7/21/2016 Colin Robertson, CS @ ILLINOIS
Written by Colin Robertson, CS @ ILLINOIS
CS PhD student Muhammad Naveed has been named the winner of the 2016 Ross J. Martin Award by the College of Engineering. Given to only one graduate student across the College each year, the award recognizes outstanding research achievement.
Naveed, who is advised by Professors Carl A. Gunter and Manoj Prabhakaran, brings tools and ideas from theoretical cryptography to bear on practical problems in cyber-security and information privacy. His research explores fundamental security flaws in popular systems, while developing practical—yet provably secure—cryptographic systems for real applications.
He has created systems for the secure outsourcing of genomic data and developed searchable encryption systems to work on real cloud storage services. Naveed has also studied security flaws present in popular property-preserving encrypted database systems such as CryptDB, Google Encrypted BigQuery, and Microsoft SQL Server, with results covered by popular media like Forbes, Ars Technica, and The Register. He has helped several companies—including Google, Facebook, and Amazon—secure their products and services. With colleagues from Indiana University, he identified flaws in the Android device driver customization process and helped Samsung address the issue; as a result, over 50 million newer phones do not have those flaws.
Naveed is a previous recipient of the Google PhD Fellowship in Security, the Sohaib and Sara Abbasi Fellowship, the C.W. Gear Outstanding Graduate Student Award, and a best paper at CSAW 2014. He will join the University of Southern California as an Assistant Professor of Computer Science in July.

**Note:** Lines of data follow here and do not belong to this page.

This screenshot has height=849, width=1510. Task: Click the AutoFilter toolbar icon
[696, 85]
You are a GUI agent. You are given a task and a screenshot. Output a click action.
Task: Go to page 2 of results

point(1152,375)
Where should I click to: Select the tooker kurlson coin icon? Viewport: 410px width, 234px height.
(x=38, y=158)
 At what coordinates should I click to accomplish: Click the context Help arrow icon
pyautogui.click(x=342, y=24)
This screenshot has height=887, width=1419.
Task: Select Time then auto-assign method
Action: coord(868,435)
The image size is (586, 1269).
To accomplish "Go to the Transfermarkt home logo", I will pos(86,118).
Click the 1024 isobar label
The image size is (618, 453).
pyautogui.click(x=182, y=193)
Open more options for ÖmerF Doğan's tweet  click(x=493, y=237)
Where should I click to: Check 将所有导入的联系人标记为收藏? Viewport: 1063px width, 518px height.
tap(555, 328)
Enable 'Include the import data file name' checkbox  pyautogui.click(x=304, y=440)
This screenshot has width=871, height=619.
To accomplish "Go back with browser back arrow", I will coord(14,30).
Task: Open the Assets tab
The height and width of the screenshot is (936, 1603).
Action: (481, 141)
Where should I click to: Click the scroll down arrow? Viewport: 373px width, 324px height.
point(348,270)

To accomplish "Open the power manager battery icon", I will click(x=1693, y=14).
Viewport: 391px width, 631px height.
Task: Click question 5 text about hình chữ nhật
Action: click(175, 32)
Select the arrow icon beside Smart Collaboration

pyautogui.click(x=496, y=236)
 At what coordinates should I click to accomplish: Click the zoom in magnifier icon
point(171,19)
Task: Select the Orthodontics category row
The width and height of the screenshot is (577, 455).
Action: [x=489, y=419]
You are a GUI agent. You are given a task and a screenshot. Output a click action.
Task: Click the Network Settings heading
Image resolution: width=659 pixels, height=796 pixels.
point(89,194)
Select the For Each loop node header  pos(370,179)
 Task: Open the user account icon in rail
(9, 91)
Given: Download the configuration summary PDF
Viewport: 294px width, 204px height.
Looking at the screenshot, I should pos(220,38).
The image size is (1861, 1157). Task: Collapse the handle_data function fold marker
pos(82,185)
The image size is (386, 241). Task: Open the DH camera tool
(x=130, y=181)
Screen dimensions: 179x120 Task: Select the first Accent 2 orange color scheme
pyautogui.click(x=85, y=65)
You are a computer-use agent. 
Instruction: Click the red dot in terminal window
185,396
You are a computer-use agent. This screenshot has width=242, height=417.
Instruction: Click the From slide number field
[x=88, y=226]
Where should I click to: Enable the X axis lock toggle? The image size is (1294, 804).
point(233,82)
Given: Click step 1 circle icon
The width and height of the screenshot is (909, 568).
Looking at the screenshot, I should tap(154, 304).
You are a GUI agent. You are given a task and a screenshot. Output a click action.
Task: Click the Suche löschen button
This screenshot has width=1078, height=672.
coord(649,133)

Naveed joins Professors Luis Ceze (PhD CS ’07) and Jason Cong (MS CS ’87, PhD ’90) as the only winners of the Ross J. Martin Award from CS @ ILLINOIS.
About the Ross J. Martin Award
This award was established in honor of Ross J. Martin, a former associate dean of the College of Engineering and director of the Engineering Experiment Station for 26 years. Dean Martin realized how essential research is to a sound graduate engineering and science education and was instrumental in making the College one of the foremost research institutions in the world. In fact, the engineering research budget grew eight-fold during his tenure. The award is given to a graduate student in the College of Engineering in recognition of outstanding research achievement.